Foreman: Oakhill presentation ‘fair’

By Peter H. Milliken


The foreman of the grand jury that unanimously issued the 73-count indictment in the now-dismissed Oakhill Renaissance Place criminal conspiracy case has provided in a notarized statement a rare glimpse into the secret grand-jury proceedings.

The affidavit, signed by the foreman, Michael T. Heher, on June 24, 2011, was unsealed along with numerous other Oakhill documents Wednesday as ordered by visiting Judge William H. Wolff Jr. of Mahoning County Common Pleas Court.

Although only prosecutors presented evidence to the grand jury, Heher said he believes the presentation was “fair and unbiased” and enabled the grand jury “to reach a decision based on the facts.”

Judge Wolff dismissed the criminal case July 11 without prejudice, meaning the changes could be refiled at a later date.

The dismissal was requested by the special prosecutors, who said the FBI’s refusal to provide tape recordings made it impossible for them to fulfill their obligations in the pretrial evidence exchange with the defense, known as discovery.

In the Oakhill case, five people and three companies were charged with conspiring to impede the move of the county’s Department of Job and Family Services from Cafaro Co.-owned, rented quarters to the county-owned Oakhill Renaissance Place.

Oakhill is the former Forum Health Southside Medical Center, which the county bought in 2006 and to which JFS moved in 2007.

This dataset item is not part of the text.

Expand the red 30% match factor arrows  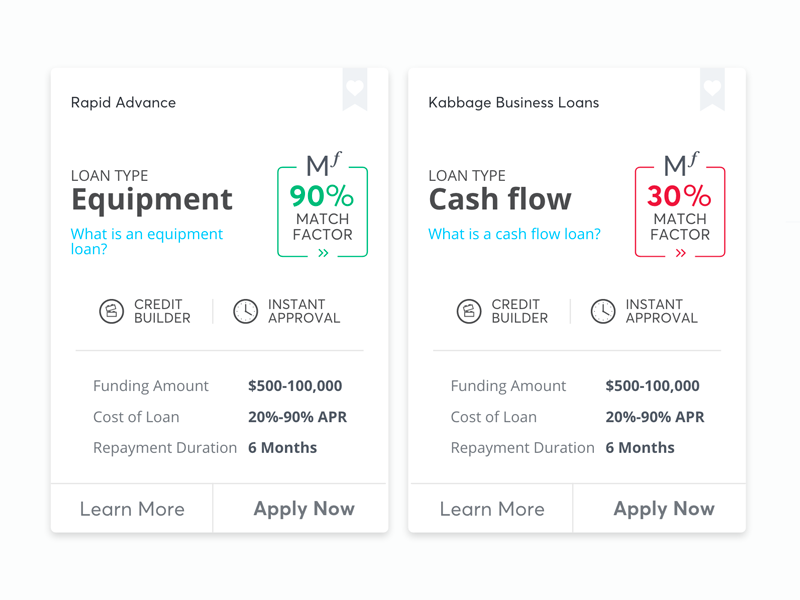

Heher said in his affidavit that special prosecutors Dennis Will, the Lorain County prosecutor, and Paul Nick, then chief investigative counsel and now executive director of the Ohio Ethics Commission, introduced themselves to the grand jury in February 2010 and asked panel members “to keep an open mind and review all information presented.”

Only Will, Nick and David Muhek, an assistant Lorain County prosecutor, presented evidence to the nine-member panel, Heher said.

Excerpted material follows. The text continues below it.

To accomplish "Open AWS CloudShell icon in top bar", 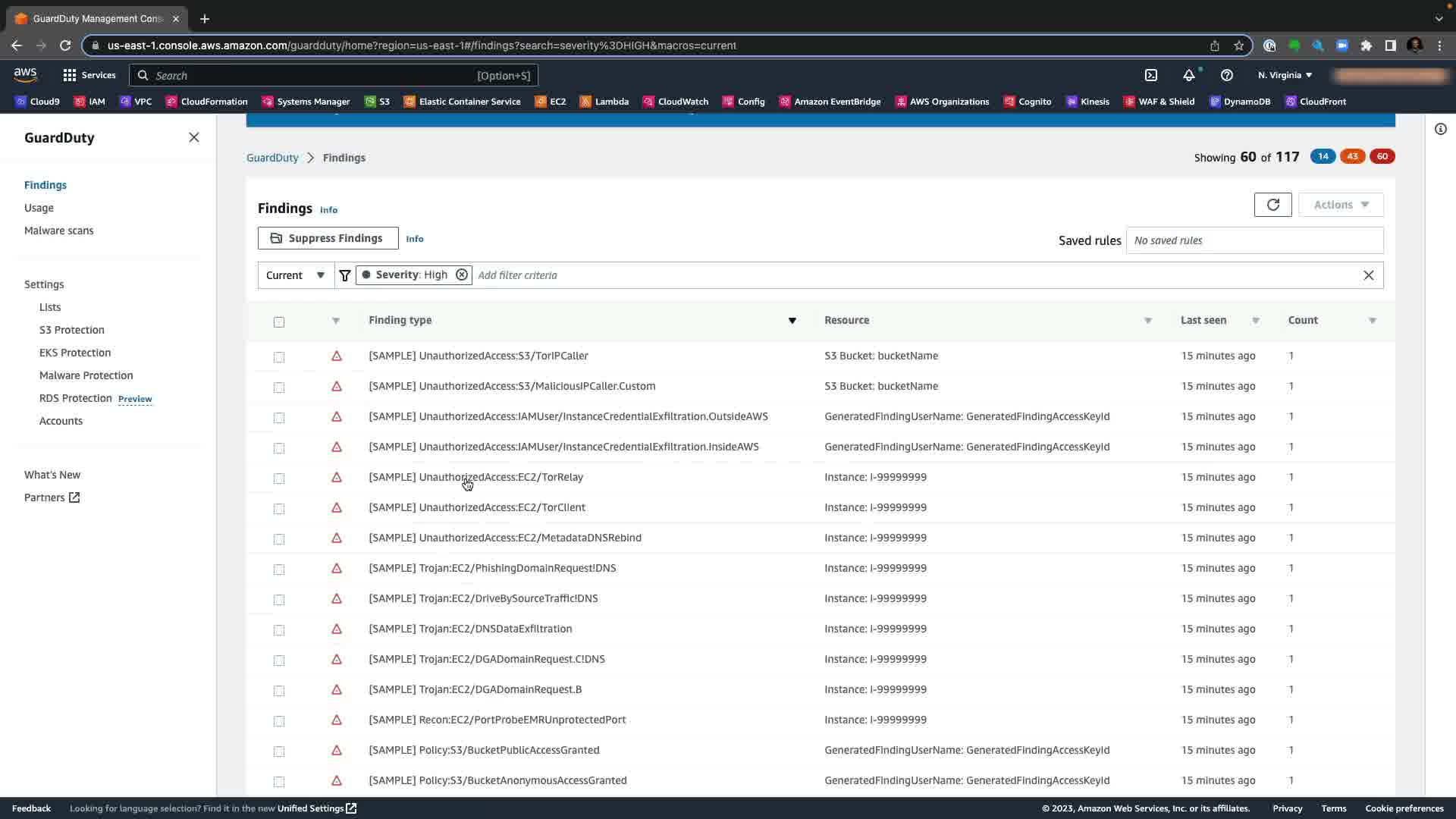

“There were no other prosecutors or presenters other than these three gentlemen during the several months of the session,” Heher said.

“The prosecutors made it very clear that the issue before us was not whether or not the move to Oakhill or the purchase of Oakhill was good or bad [and that] what we were to do is to decide if there was any improper conduct during the process,” Heher added.

Paul Gains, Mahoning County prosecutor, and Linette Stratford, chief Mahoning County civil-division prosecutor, were witnesses before the grand jury “and were never present in any other capacity” inside the grand-jury room, Heher said.

“After several months of listening to testimony, the jury felt that we needed to hear from several individuals that had not come before us,” Heher said, adding that his research showed the grand jurors could subpoena witnesses.

The grand jurors gave Will and Nick a list of witnesses they wanted to hear from, including Judges R. Scott Krichbaum and Maureen A. Sweeney of Mahoning County Common Pleas Court, Heher said.

“The jury wanted to talk to these two judges for two entirely separate issues, and, in one case [the matter] had nothing to do with the jury extension or anything pertaining to the grand jury,” Heher said.

The second of two grand jury extensions was requested by the grand jurors because they believed they “needed more time to digest the massive amount of information that was presented,” Heher concluded.

Originally scheduled to serve from January through April 2010, the grand jury did not complete its work until July 29, 2010, when it issued the Oakhill indictment.

Heher’s affidavit was attached to the special prosecutors’ response to a motion by the Cafaro defendants to dismiss the case due to alleged prosecutorial misconduct.

The Cafaro motion alleged the special pro-secutors tried to intimidate Mahoning County Common Pleas judges by subpoenaing Judges Krichbaum and Sweeney to testify before the grand jury after those judges questioned the reason for the first extension.

The first extension was requested by the special prosecutors on the grounds that they wanted continuity of evidence presentation before a single grand jury.

Judge Sweeney said in an interview that she never felt intimidated, and Judge Krichbaum declined to comment at all on the Cafaro assertion.

The Cafaro defendants also had complained that Gains’ staff was improperly involved in the prosecution of the Oakhill criminal matter after Gains requested, and the county common pleas judges appointed, special prosecutors for Oakhill, who Gains had said would function independently of his office.

In the Oakhill case, those charged were Anthony M. Cafaro Sr., former president of the Cafaro Co.; the Cafaro Co. and two of its affiliates; County Commissioner John A. McNally IV; County Auditor Michael V. Sciortino; former county Treasurer John B. Reardon and former County JFS Director John Zachariah.